When I posted on Facebook a link to this post about trying to get from Binghamton to Albany, it generated a fair amount of conversation.
One buddy of mine asked: “Not that it’s any of my business, but curiosity is killing me: Why not drive?” I replied, “Because I have no license.” Or according to a translator: “Non est scriptor coegi licentia.”
This is true, as far as it goes. But more accurate, I suppose, is that I’ve NEVER had a driver’s license. Not ever. And while it’s just the way I am, it’d be disingenuous to think it wasn’t peculiar to most Americans. So I suppose it’s time to take a deep dive into that fact.
So I started free-associating and came up with over 1800 words. This means I’ll have to break this up into three chunks.
I don’t “get” cars
My parents both drove. My sisters both drive. It was never that important to me, except for a couple of brief times, which I’ll share with you eventually.
I have no car memory. That is, I didn’t care about cars growing up. I don’t know what model of cars my parents owned except one, I think, was a “woody,” with a faux wood exterior.
And I didn’t keep track of what kind of models each car maker made. I mean Chevrolet had the Chevette and some other “ch” lines. Ford had the Fairlane and the Mustang. But that’s about it. To this day, when I see a car model category on JEOPARDY, I respond exceedingly poorly.
Moreover, I never daydreamed about driving a car. I got around pretty well on foot, going to school and church, even walking three miles each way on Sunday afternoons to go to a second church. I had my bicycle, and occasionally, rode the bus.
In fact, my recurring nightmare was being in the back seat of a car, and the vehicle crashes through the side of the bridge, sinking rapidly into the river. (It was probably the Court Street Bridge into the Chenango River in Binghamton.)
The ex-husband of a friend of mine would ask me, “How do you not drive?” And since I never did, I had no good answer.
Even before I went to college, I started hitchhiking, from Binghamton to New Paltz, where my girlfriend at the time was attending. I took that stretch of road several times.
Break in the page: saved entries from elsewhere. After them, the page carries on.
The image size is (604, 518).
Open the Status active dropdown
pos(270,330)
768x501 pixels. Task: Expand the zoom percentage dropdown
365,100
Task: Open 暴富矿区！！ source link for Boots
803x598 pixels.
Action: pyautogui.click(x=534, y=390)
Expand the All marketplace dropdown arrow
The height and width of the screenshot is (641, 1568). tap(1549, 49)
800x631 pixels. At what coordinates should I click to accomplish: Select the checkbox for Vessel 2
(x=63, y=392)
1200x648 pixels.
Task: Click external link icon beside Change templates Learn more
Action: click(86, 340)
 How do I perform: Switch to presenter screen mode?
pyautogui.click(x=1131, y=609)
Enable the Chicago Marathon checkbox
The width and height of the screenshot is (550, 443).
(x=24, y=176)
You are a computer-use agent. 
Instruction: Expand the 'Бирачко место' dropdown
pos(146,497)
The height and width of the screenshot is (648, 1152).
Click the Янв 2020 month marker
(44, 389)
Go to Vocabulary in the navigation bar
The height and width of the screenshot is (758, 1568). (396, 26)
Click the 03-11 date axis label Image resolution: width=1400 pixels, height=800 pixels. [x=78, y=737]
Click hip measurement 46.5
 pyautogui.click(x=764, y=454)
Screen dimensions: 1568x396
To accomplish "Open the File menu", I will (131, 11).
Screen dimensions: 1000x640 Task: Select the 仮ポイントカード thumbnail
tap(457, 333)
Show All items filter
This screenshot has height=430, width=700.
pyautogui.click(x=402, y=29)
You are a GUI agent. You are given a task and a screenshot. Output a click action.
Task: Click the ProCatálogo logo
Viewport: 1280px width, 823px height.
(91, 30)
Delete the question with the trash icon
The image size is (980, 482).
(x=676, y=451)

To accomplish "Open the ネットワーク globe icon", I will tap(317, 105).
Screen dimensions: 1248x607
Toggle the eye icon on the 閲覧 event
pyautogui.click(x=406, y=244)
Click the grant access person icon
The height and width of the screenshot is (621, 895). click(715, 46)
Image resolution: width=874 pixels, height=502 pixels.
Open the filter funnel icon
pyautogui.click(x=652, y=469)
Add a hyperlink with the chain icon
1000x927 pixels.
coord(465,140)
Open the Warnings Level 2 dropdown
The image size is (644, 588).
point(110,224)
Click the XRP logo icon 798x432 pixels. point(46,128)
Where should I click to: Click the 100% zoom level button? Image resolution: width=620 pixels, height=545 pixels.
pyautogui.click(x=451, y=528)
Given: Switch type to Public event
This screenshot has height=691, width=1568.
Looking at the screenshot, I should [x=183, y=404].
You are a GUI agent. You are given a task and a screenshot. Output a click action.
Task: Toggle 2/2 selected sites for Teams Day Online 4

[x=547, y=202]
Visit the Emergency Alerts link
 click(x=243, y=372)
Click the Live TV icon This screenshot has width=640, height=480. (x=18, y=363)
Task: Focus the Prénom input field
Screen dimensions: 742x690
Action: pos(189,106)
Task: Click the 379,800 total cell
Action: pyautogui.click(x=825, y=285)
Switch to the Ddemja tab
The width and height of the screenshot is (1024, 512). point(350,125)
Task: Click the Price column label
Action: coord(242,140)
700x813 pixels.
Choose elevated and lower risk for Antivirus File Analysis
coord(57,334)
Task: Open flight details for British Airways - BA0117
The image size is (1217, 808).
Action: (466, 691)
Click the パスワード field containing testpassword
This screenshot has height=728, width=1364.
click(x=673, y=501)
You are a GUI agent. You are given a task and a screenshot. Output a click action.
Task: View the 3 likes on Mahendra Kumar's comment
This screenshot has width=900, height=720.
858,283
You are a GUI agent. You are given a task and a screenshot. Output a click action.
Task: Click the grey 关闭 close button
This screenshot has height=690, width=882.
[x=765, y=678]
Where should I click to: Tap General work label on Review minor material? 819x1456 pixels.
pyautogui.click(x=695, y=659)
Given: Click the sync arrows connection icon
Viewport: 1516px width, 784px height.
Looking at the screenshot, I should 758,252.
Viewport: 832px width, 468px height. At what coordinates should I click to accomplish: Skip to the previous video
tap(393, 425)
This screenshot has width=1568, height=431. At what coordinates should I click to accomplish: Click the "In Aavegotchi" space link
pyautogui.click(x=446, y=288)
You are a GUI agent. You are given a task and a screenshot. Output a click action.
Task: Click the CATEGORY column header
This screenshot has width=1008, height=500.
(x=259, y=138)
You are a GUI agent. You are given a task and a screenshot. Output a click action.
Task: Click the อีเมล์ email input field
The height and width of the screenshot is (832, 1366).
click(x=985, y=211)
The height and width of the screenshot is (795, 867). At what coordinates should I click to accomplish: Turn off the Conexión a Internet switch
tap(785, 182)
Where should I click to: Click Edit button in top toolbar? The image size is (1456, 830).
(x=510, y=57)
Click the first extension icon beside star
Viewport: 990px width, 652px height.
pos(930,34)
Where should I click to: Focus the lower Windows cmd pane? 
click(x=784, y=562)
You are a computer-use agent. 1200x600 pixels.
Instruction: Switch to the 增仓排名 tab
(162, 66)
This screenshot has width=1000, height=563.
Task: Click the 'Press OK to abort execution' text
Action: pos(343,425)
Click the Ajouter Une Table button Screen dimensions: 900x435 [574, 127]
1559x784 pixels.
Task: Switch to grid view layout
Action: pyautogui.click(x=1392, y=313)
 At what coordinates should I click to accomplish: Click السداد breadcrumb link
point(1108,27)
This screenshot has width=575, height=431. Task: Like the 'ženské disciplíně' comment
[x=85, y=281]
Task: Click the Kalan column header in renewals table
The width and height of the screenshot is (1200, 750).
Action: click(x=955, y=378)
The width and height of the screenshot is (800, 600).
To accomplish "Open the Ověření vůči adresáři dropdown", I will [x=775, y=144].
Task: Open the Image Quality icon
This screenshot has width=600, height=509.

Speaking of which, the most serious car accident I was ever in happened when I was getting out of a car after a ride. A woman who had some physical limitation was unable to apply the brakes and plowed into that car while I was halfway out. I swore I’d never be like the driver in a situation like that.
I spent two days in the hospital, a week resting at home, then, when my right shoulder gave out, four weeks of physical therapy.
At some point, I got what was the first of seven driver’s permits, the document one needs to try to learn to drive. I think my first lesson was in the Okie’s Volvo? Saab? In any case, it had a manual transmission, and she screamed at me because I was going to burn out her clutch. And that was the end of that.
Later, she had a red car with push-button automatic transmission. Once I tried to drive it around the parking lot of the Colonial Arms apartments in New Paltz. It was uneventful until I accidentally went in reverse, knocking over a Dumpster! Surprisingly, the car appeared OK.
During this period, my good friend Uthaclena once tried to teach me to drive. I must have been quite terrible since he STILL shudders when he talks about it. I thought I was doing fine.